How is data deleted?

deletion
durable-deletion

#1

How is data deleted? Aerospike separates the data into two parts: index and value. The index is always stored in DRAM, the value can be stored in either SSD or DRAM (with or without disk for persistence). When a record is deleted, the reference to it is removed from the index. The actual data is not removed from the disk. Another process will find that the data on disk is not being used and reclaim the space.

Note that it is possible for deleted object to reappear. For this to happen the following has to occur:

  • The node must be configured to load data from disk. This means that in the file “/etc/aerospike/aerospike.conf” that the variable “cold-start-empty” be set to false for the namespace.
  • That data has been deleted, but not yet removed from disk. (i.e. the index entry has been removed). The node has failed.The process “asd” has stopped either due to machine failure or the process was killed.

In this case when the node starts, it will read the data from disk and rebuild the index. Because the data has not been removed from disk, the node will think it is still active and build a new index entry for it. So the deleted object will return. If you know you will be taking down a node, you can prevent deleted data from returning by using the fast restart feature. This will hold the index in memory even when the database process has gone down.

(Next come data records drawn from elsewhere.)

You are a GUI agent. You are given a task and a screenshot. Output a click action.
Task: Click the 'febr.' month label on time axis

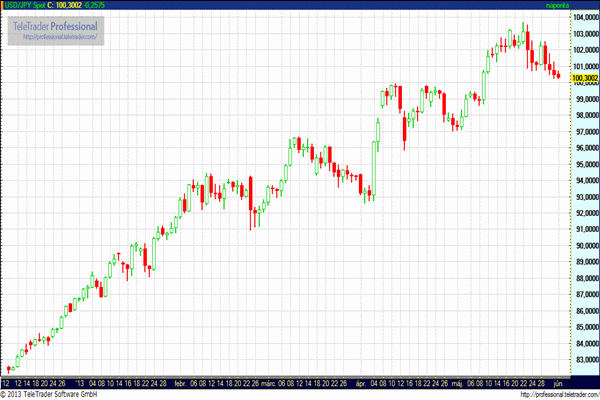pyautogui.click(x=180, y=382)
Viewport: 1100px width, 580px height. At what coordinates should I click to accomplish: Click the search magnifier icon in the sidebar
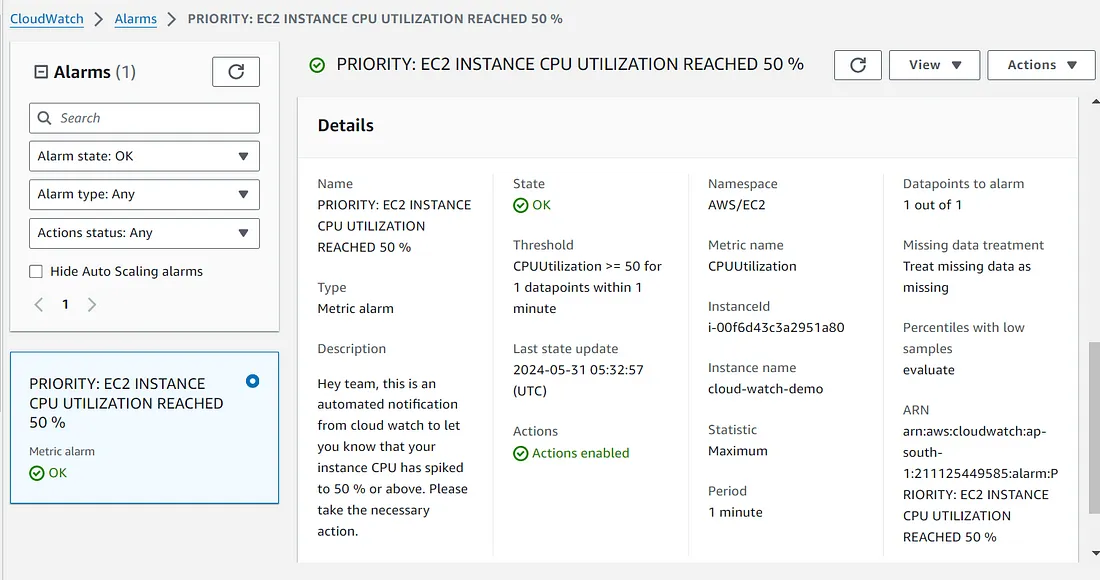pos(44,118)
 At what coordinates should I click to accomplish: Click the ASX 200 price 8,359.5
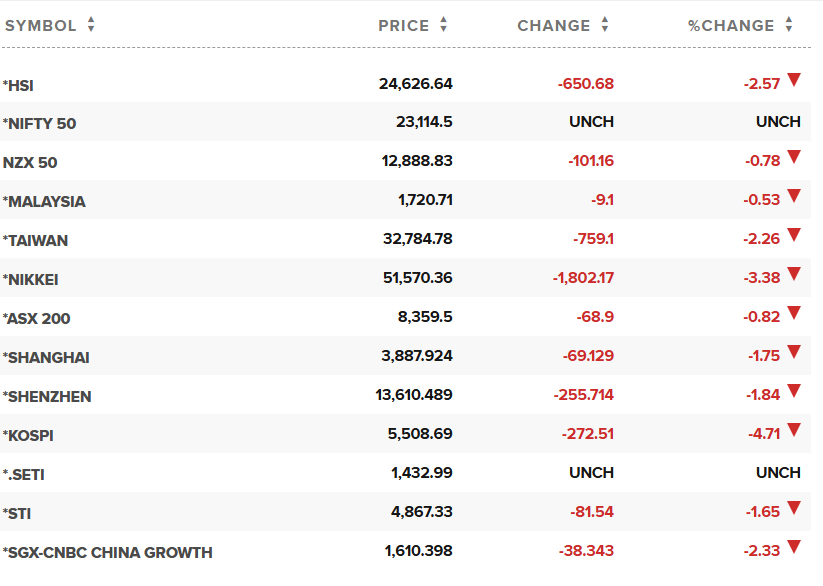click(x=425, y=318)
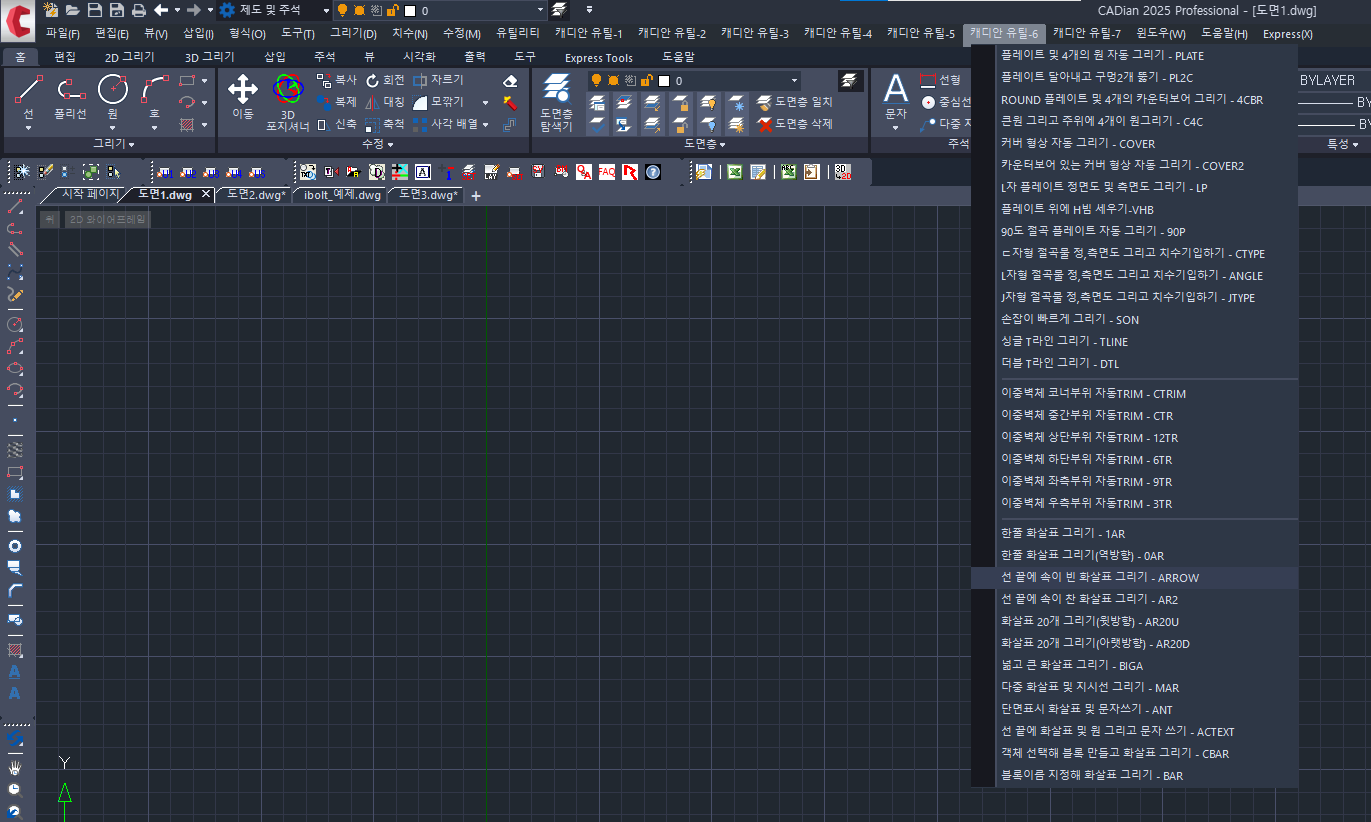Click the 도면층 삭제 button

pyautogui.click(x=795, y=124)
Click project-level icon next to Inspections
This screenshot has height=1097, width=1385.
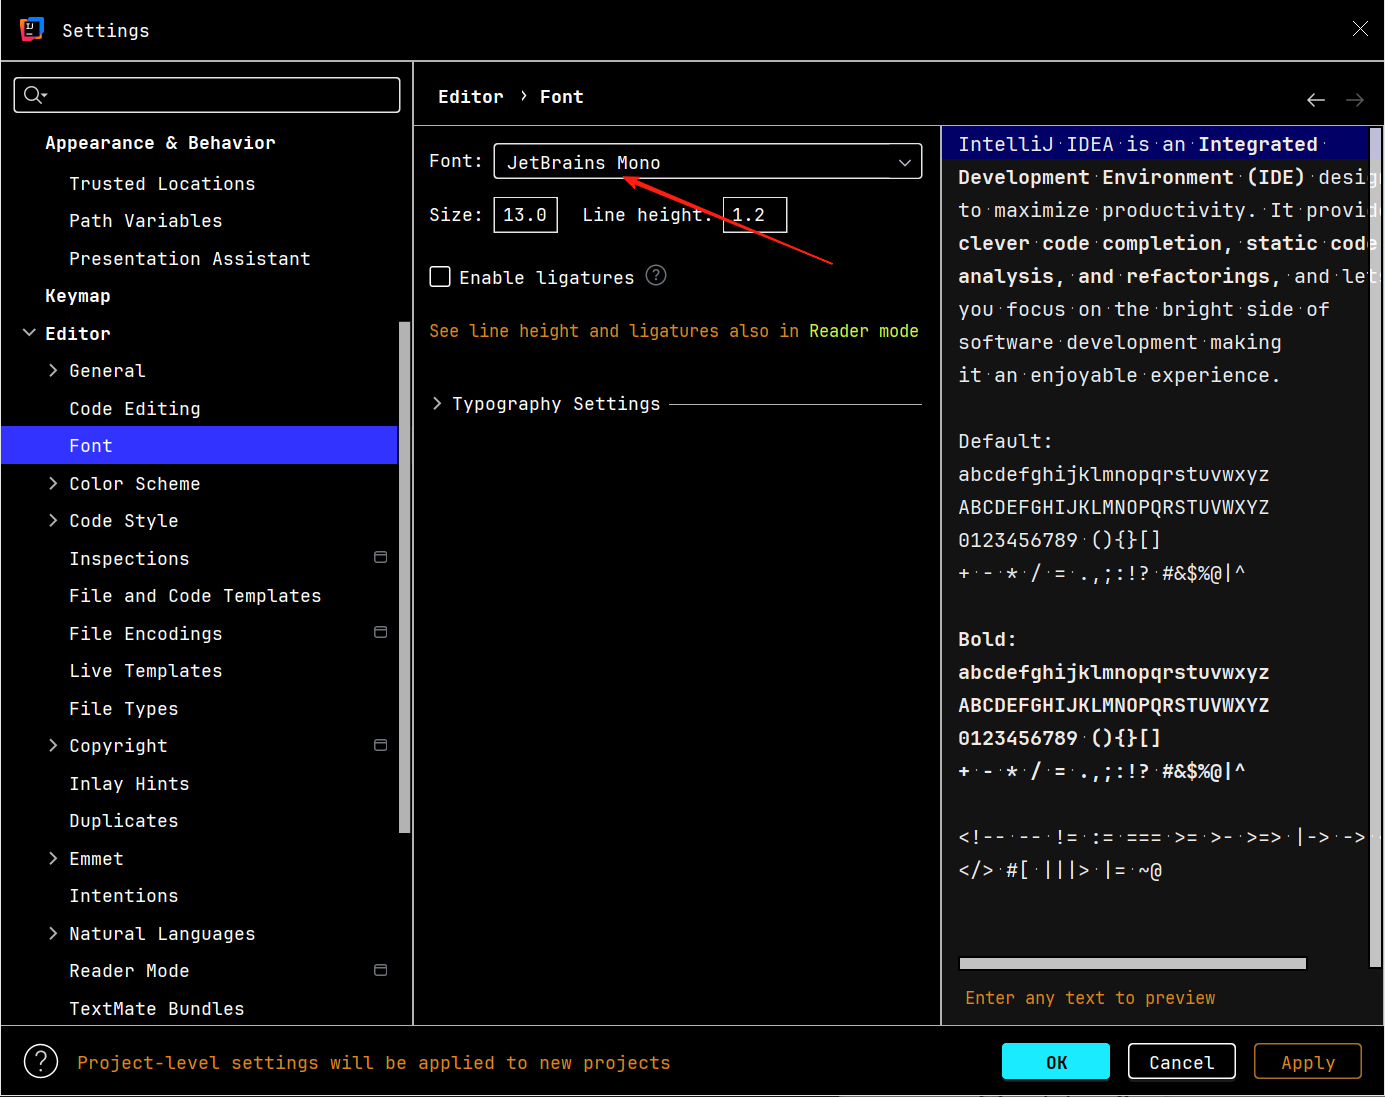click(x=380, y=557)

Deleted records get resurrected after a restart
Delete record in aerospike
Complications during and after set deletion (AER-4890)
#2

I’m using Aerospike 3.3.8 In-Memory with disk Persistence. I met the issue of “deleted object to reappear again”:

  • Delete a record from a table
  • Wait for 10 seconds, and then restart the Aerospike server by issue “service aerospike restart”
  • After the Aerospike server start complete, query that table, and found that deleted record is reappeared!

Does it because Aerospike uses a large buffer to flush/snapshot the in-memory data into disk for Persistence, and the Flushing has not been occurred during that 10 seconds?

Seems Aerospike does not keep tracking to the data changes via data Log files — To let the data changes can be re-played when recover from a crash since last Snapshot/Checkpoint. Other DB systems use data Log files + Snapshot to secure data, like:

  • TimesTen: Todo Log + Checkpoint
  • Cassandra: Commit Log + SSTable

#3
When a record is deleted, the reference to it is removed from the index. The actual data is not removed from the disk. Another process will find that the data on disk is not being used and reclaim the space.

How long will the reclaim take place after a record deleted? I deleted a record, and waited for minutes to hours, but the timestamp of the persistence data file on disk is still not changed. Any configuration parameters can be tuned to let Aerospike to take care for small number of records been changed, and fast the reclaim to happen?


#4

Aerospike 3.10.0 introduces durable deletes for Aerospike Enterprise. Learn more about how they work here: www.aerospike.com/docs/guide/durable_deletes.html.


#5

Does Aerospike 4.1.0.1(Community Version), has ‘durable deletes’? Or is it still in the enterprise edition?


#6

It remains an Enterprise feature.


#7

So there can be scenarios(in the community version), where previously deleted data can come back?


#8

As before.